The argument that Google’s domain parking and partnership with typosquatters generates profits “unfairly,” ignores the nature of “websurfing.” In my mind a user who misspells a domain is like someone who has gone down the wrong alley on his way to a store. Though the victim site’s owner may have a claim to all the revenue once a web user reaches his site, he has no claim to revenues generated along the way. Of course this all changes if the site knowingly imitates the victim website, of which phishing is an extreme example, emphasizing the need for Google to police such actions.

Furthermore, there’s no legitimate claim that typosquatting takes revenue away from the trademark owner. Because no confusion or trademark dilution has occurred, it’s unlikely that the appearance of a misspelled site will stop the user from continuing to the site he intended to go to.

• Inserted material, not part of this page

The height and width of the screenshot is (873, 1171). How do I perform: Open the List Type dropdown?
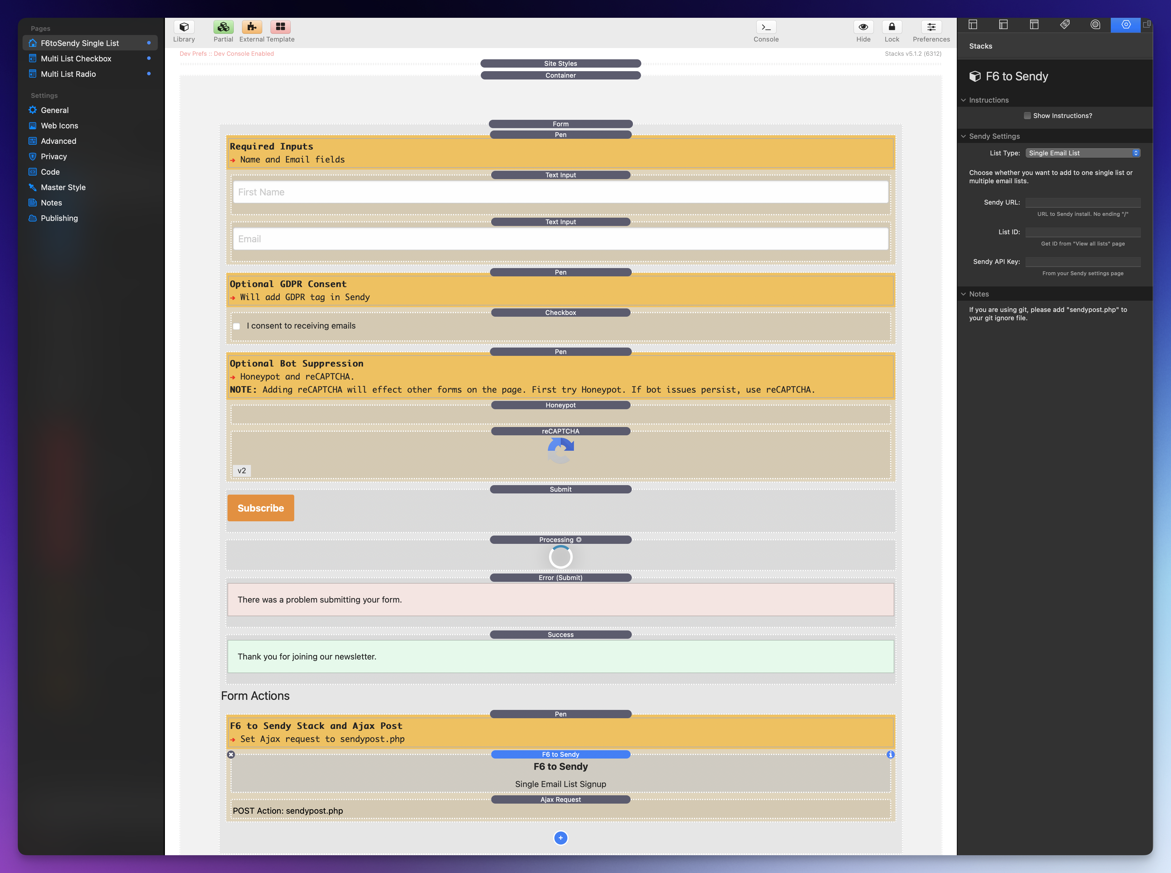point(1082,153)
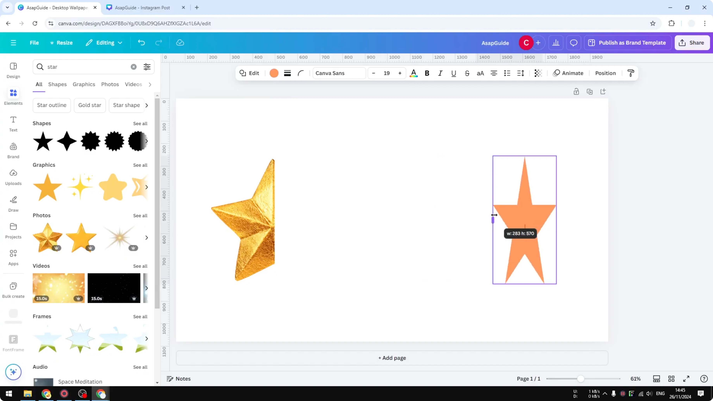Click See all next to Graphics
Image resolution: width=713 pixels, height=401 pixels.
(x=140, y=165)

A popular allegation is that typosquatter profit is “unfair” because it relies on aggregating, through buying many domain names, the profits earned by accidental clicks on ads. Yet I don’t think anyone would disagree that content websites also pay-per-click, maybe more, based on users who click accidentally. Profiting from user error is perfectly legal so long as a reasonable effort is made to inform the user against this error. And it’s this “reasonable effort” that I wonder couldn’t lead to a few “rules and regulations”

For example, typosquatters and domain parking services that knowingly generate misspellings of a trademark, could be required to redirect to the real site in a clearly visible manner. They could also be required to declare that they are not this website. I think a mere “did you mean to go to www.BestBuy.com?” could prevent a great deal of litigation.